KARACHI: Pakistan’s Finance Minister Muhammad Aurangzeb underlined the government’s resolve to carry out reforms in the energy and tax sectors in his meeting with a senior World Bank official this week, the finance ministry said on Saturday, as Islamabad grapples with an economic crisis amid surging inflation and low foreign exchange reserves. 

Reeling from a macroeconomic crisis, Pakistan has assured international financial institutions and bilateral partners it would take concrete measures to broaden its tax base, carry out reforms in the energy sector and overhaul loss-making state-owned enterprises (SOEs). 

Aurangzeb has been in Washington since last week to participate in spring meetings organized by the IMF and World Bank. His tour is an important one for the South Asian country as Pakistan’s ongoing nine-month, $3 billion loan program with the International Monetary Fund designed to tackle its balance-of-payments crisis, expires this month.

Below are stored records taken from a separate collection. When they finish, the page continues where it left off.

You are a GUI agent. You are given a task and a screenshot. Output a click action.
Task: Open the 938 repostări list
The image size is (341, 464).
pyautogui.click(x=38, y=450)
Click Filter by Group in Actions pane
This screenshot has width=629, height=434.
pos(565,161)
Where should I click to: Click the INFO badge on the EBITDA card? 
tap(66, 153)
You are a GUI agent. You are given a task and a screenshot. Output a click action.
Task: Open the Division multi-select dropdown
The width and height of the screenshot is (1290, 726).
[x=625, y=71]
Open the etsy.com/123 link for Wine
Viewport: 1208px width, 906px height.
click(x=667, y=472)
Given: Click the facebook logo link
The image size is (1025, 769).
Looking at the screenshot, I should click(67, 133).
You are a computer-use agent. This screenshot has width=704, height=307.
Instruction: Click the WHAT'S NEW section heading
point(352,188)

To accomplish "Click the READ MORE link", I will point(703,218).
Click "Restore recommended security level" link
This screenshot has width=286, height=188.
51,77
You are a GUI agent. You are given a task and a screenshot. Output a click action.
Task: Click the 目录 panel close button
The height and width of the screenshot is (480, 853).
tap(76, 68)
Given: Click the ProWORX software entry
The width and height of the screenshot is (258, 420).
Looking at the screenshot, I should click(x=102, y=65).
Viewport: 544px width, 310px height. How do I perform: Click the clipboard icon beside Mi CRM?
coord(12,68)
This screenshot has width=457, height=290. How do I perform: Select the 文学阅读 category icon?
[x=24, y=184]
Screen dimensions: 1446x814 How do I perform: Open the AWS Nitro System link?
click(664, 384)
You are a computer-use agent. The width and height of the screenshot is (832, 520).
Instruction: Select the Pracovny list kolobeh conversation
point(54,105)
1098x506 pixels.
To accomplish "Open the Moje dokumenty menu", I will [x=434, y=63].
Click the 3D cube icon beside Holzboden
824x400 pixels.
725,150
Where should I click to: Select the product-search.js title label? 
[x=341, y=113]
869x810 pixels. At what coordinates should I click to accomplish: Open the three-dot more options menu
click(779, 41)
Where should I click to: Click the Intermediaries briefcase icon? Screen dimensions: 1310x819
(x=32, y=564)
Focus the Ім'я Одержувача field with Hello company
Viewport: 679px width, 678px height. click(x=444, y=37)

Aurangzeb met Martin Raiser, the World Bank’s regional vice president for South Asia, on Friday to discuss the government’s economic reforms. 

“Underlined the reform thrust of the government in the areas of energy, tax reforms and SOEs,” the finance ministry said. “Informed that government was pursuing short and long-term goals in these sectors.”

Aurangzeb said the World Bank’s focus on climate change, digitalization and human development aligns with Islamabad’s priorities, highlighting the government’s vision to realize the country’s true potential for economic growth. 

“Agreed on the need for reforms in the agriculture sector, water management and waste-water treatment,” the ministry said. 

Aurangzeb met World Bank’s President Ajay Banga on Tuesday during which he spoke about the government’s reforms in tax and energy sectors and highlighted Pakistan’s progress on privatization of government entities. 

In an interview on Monday, the Pakistani finance minister had said Islamabad would seek a fresh three-year IMF program, adding that the government plans to continue with necessary policy reforms to rein in deficits, build up reserves and manage soaring debt servicing.

In a separate statement, the finance ministry said Aurangzeb met China’s Finance Minister Lan Fo’an on Friday. During the exchange, the Pakistani finance chief thanked his Chinese counterpart for Beijing’s regular rollovers which helped plug Pakistan’s external financing gaps. 

“Informed that Pakistan was entering into a larger and extended program with IMF and looked forward to the support of China,” the ministry said, adding that he highlighted the government’s economic reforms in various sectors during his meeting with the Chinese official.